Somos 8.628, más o menos

Hace pocos días leí en este periódico que éramos 8.628 los segovianos que residíamos en Valladolid. Me parecieron muchos, porque apenas tengo noticias de un puñado: unos cuantos taxistas, un par de vecinos, la consejera de Agricultura, algún funcionario. Sé dónde está el Centro Segoviano, pero nunca he entrado a tomar un chato. En realidad, tampoco conozco a mucha gente cien por cien Valladolid, la ciudad ha crecido lo bastante como para que se vaya diluyendo la procedencia de sus vecinos, para poder mandar ese tipo de identidades de cartón a la porra, cosa que me parece bastante saludable.

Sólo me doy cuenta de que nací en otra parte cuando alguien me pregunta: “Ah, ¿de Segovia? ¿pero de Segovia-Segovia? Qué ciudad tan preciooosa... Y la gente es muy simpática, mejor que los de Valladolid, que son unos cazos…”. Esa es una respuesta clásica cuando dices que eres segoviana, y lo curioso es que esas críticas al carácter pucelano suelen provenir de un pucelano con pedigrí, que por lo visto no se siente concernido por esos típicos comportamientos provinciales. Pero vamos, es que en Segovia es lo mismo, te juntas con cuatro de la tierra y ya están hablando sobre lo antipáticos que son en los comercios, de que no saludan ni los primos carnales por Fernández Ladreda o de que ya no quedan camareros de los de antes… y así.
No sé si es la idiosincrasia castellana la que nos lleva a poner a parir a nuestros paisanos, realmente no sé si hay algún pueblo del mundo que se miró al espejo y se encontró, como Narciso, bello. Supongo que un poco de autocrítica no está mal, pero no tanta, que a este paso vamos a desmontar las estrategias turísticas.

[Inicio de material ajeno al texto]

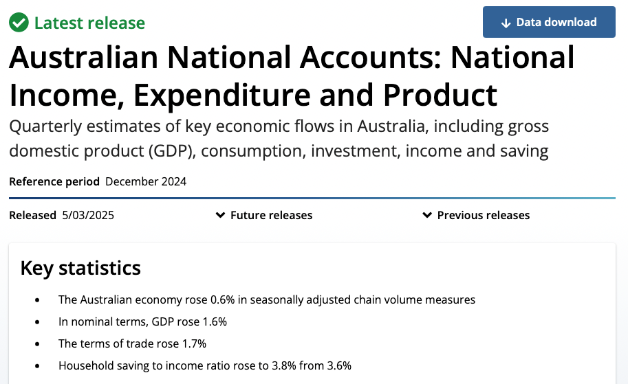Click the down arrow icon in Data download
This screenshot has width=628, height=384.
coord(506,23)
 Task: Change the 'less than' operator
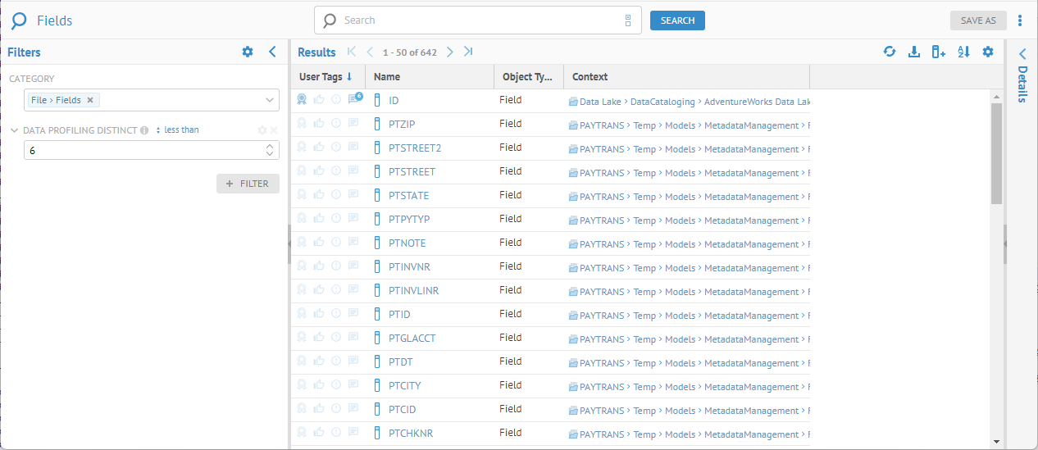click(x=180, y=130)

Siempre será mejor “Castilla y León, gente maja”, que “Castilla y León, tierra de bordes”. Además, lo de “majo” lo tenemos por vocablo presuntamente segoviano, y me gusta, porque no implica calificación moral alguna: “majo”, según se mire, puede ser cualquiera.

Por lo que sé, en Valladolid, como en Segovia, hay gente que se apunta a las cofradías y otra que se manifiesta en pelotas a favor del cicloturismo (incluso puede que alguno participe en ambas cosas); gente que se cuela en la cola del súper y otra que te cede la vez cuando ve que tus niños patalean; tipos ordinarios y otros extraordinarios. Lo mismo. Lo que no tiene Valladolid es Acueducto, pero a cambio está el Corte Inglés, que tiene la ventaja de que es calentito en invierno y fresco en verano.